Read this and see if you can relate to any of this please. if so, I'd love to hear your story.
When I was 21, I met a guy who I stayed with for 8 years. He came home one day and said he didn't love me anymore. 6 months later, he was married. I was devastated. I found a place to live and shortly after, met a great guy. 6 months after we started dating, he got afraid of commitment.
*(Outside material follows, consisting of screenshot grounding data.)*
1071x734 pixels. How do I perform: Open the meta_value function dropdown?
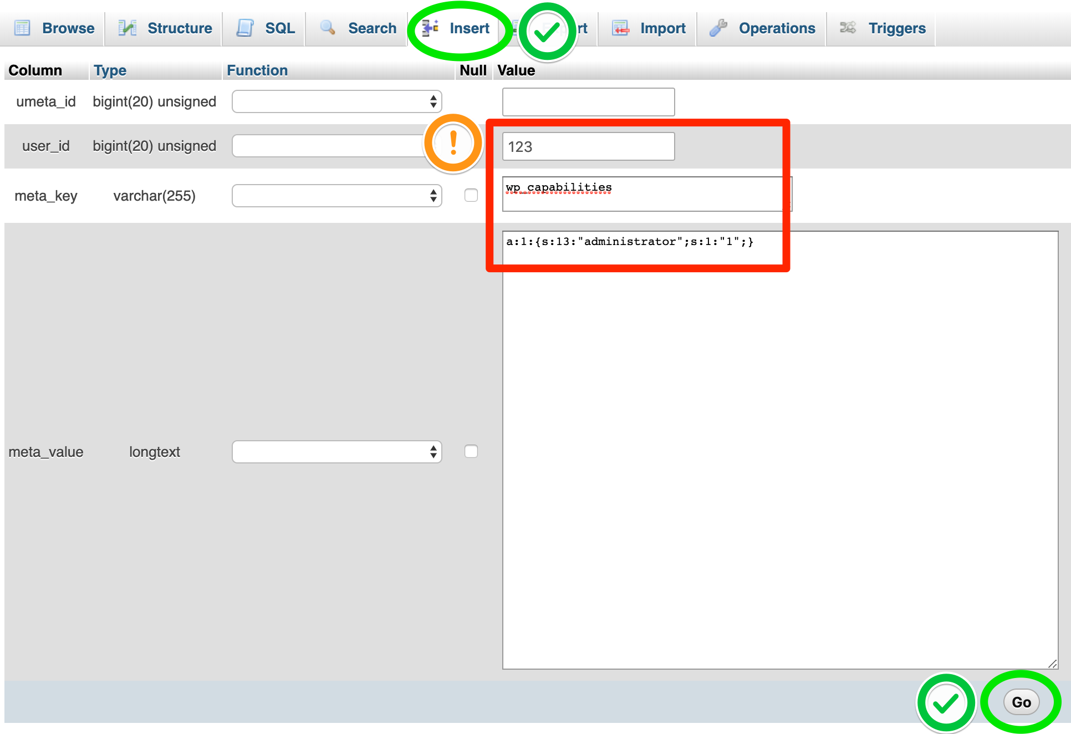click(336, 452)
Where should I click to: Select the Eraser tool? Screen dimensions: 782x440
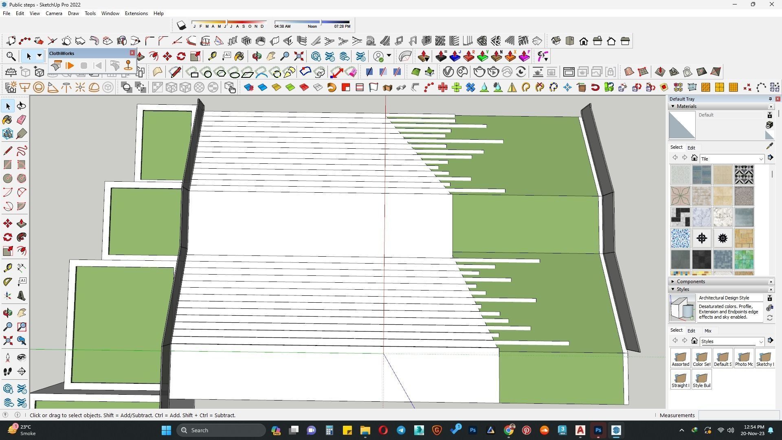click(x=22, y=119)
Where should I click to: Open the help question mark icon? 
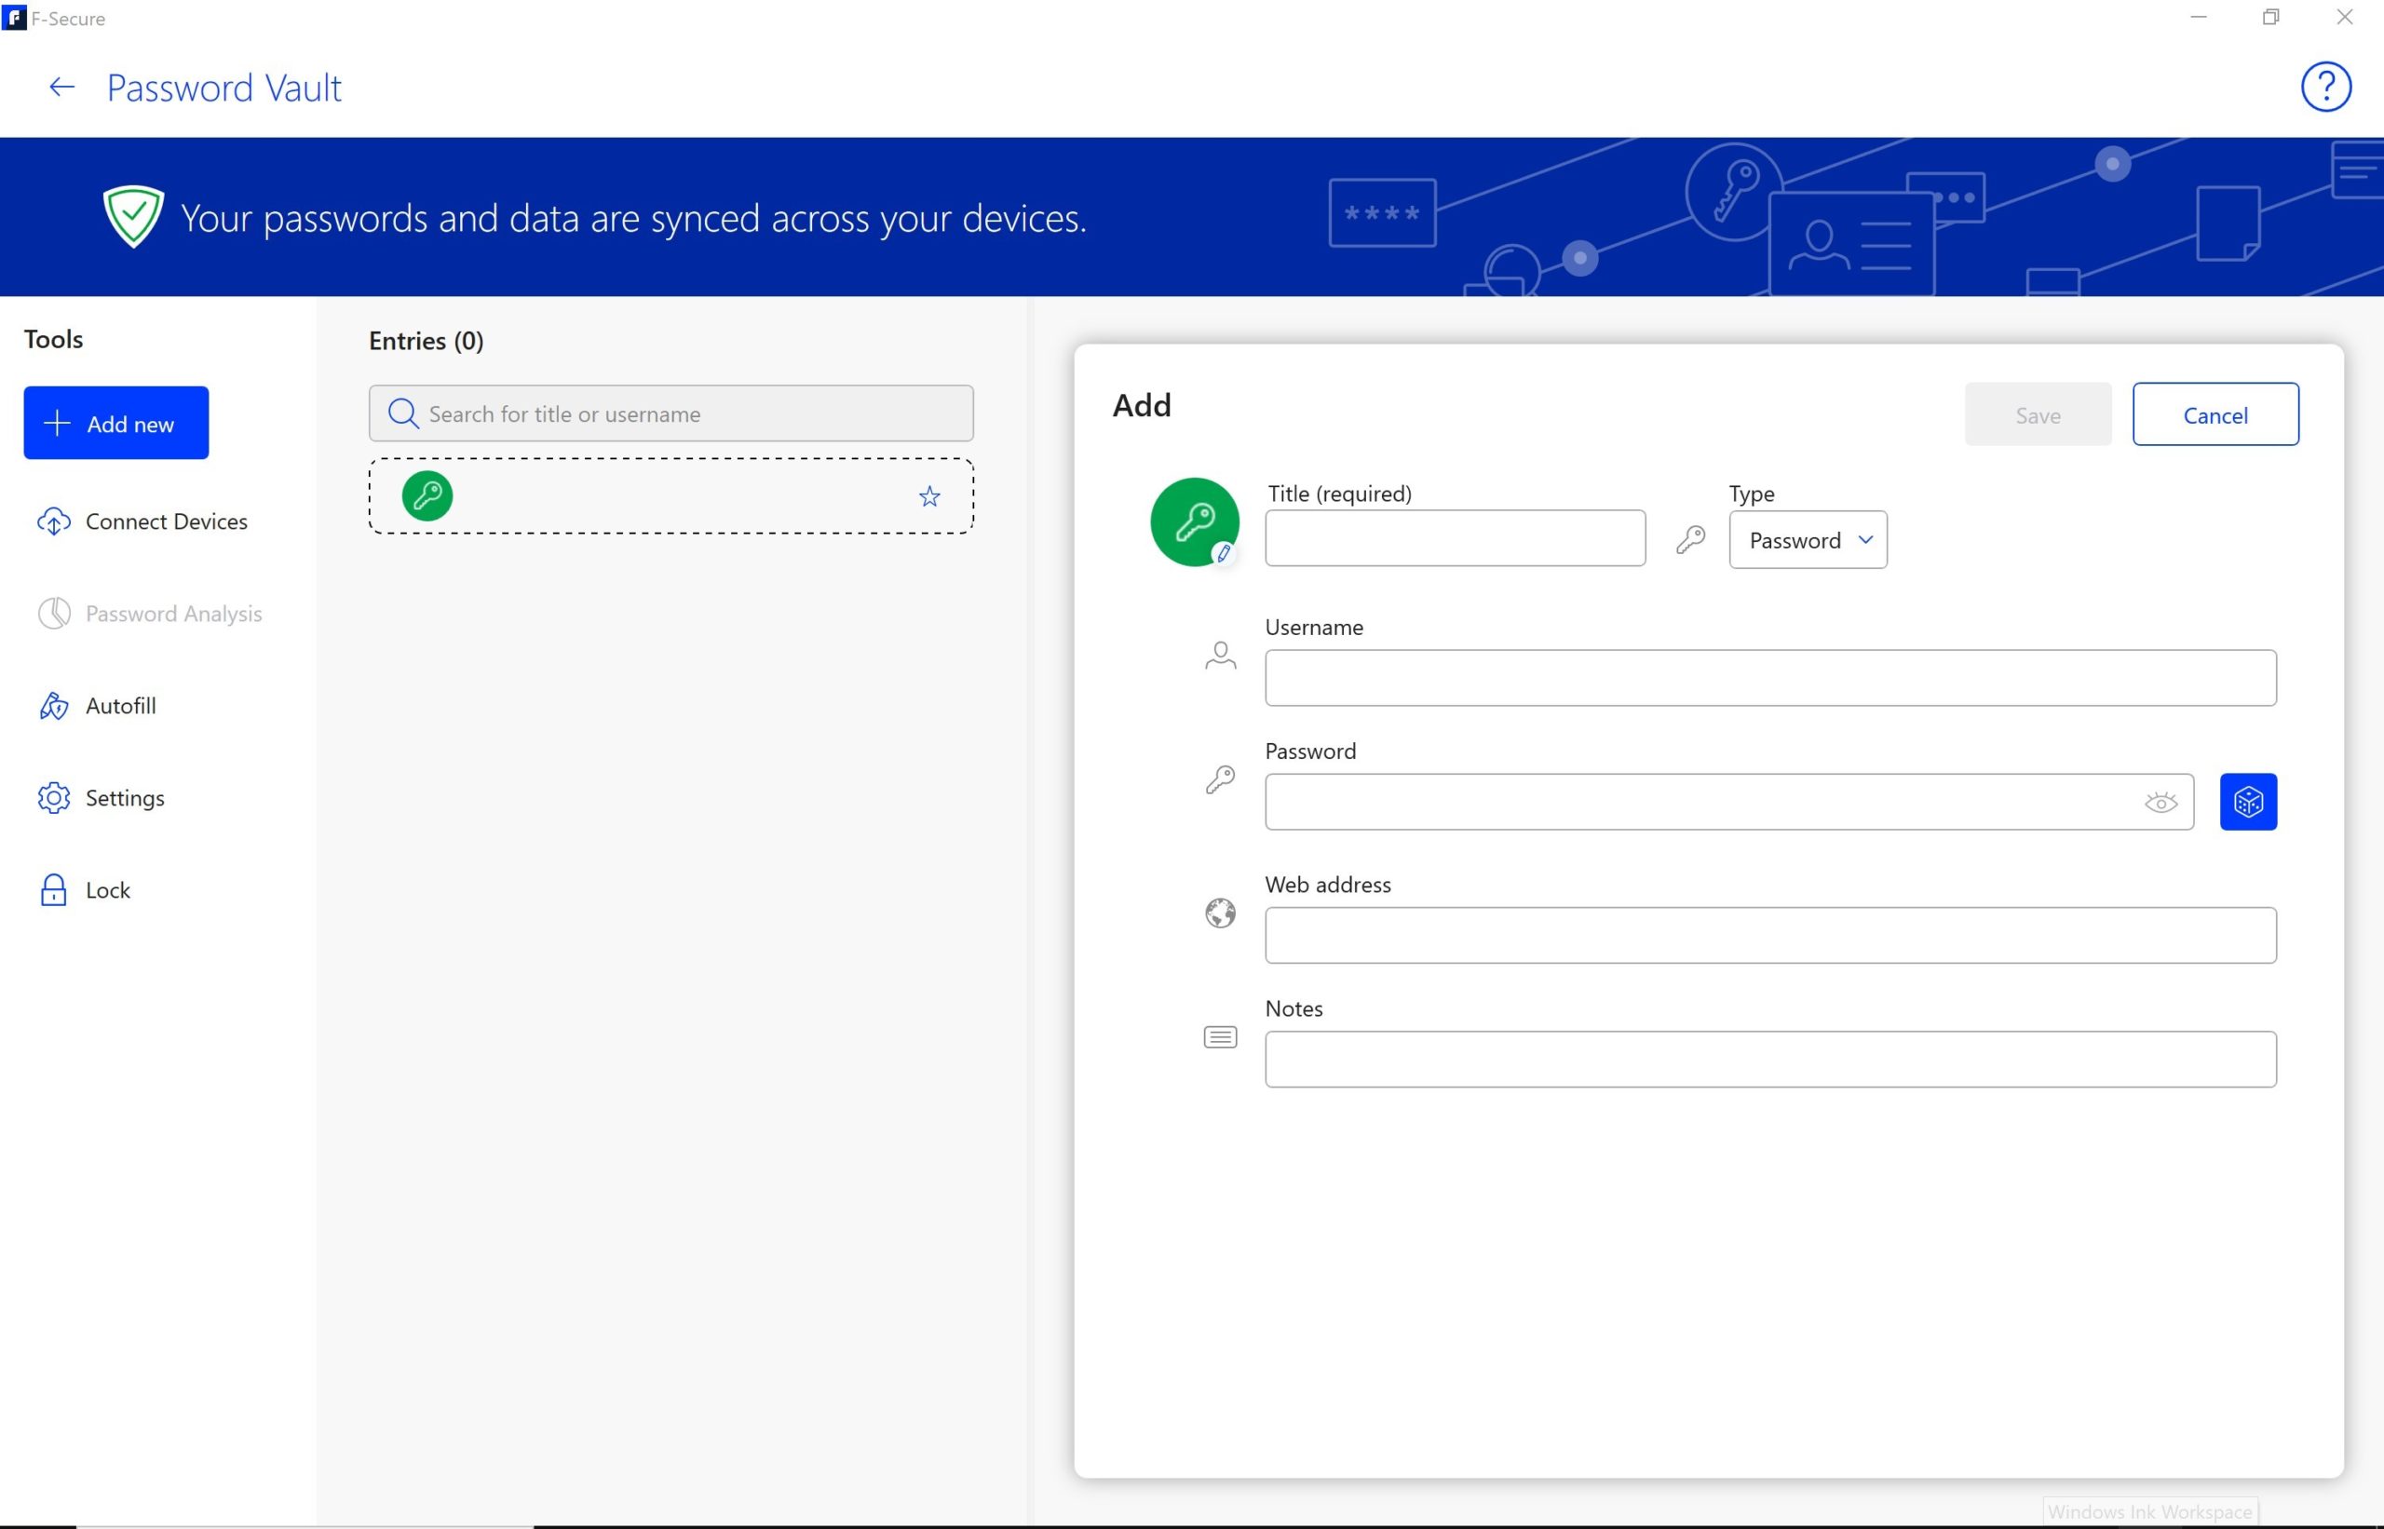pos(2324,87)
Now, a little over a year later, we are still seeing each other but not committed to one another --- allthough I would love to be. He isn't meaning to, but is stringing me along. I love him so therefore am having a hard time listening to my head and not my heart the whole time. He has a lot of friends and has a hard time balancing me and them along with work. And to make it somewhat worse, we live 6 blks. away from one another. I love him with all of my heart. I want him to be the one i marry. But right now, the feeling isn't mutual. he's going through counseling to help figure out what he wants but it's taking sometime. i, on the other hand, don't have a lot of friends. and the ones i have are married with children or single and live in another city. i am so bored so much of my time and struggle to make new friends --- not sure what i should do to find more. isn't there a support group for people like me --- lonely and who wants to make friends?! i try to meet guys but none interest me and the ones that do, are into games. aaahhhh. besides, i have NO interest in being with someone other than him. how can you be with someone when your heart is with someone else?
when i was with my ex of 8 years, i lost touch with all my college friends and we all went our separate ways for various reasons. now, it's just me and my dog. it's pretty sad. i'm no where i want to be in life. almost 33 and NO WHERE i planned on being.
what are your thoughts. can you relate? please no rude or mean comments.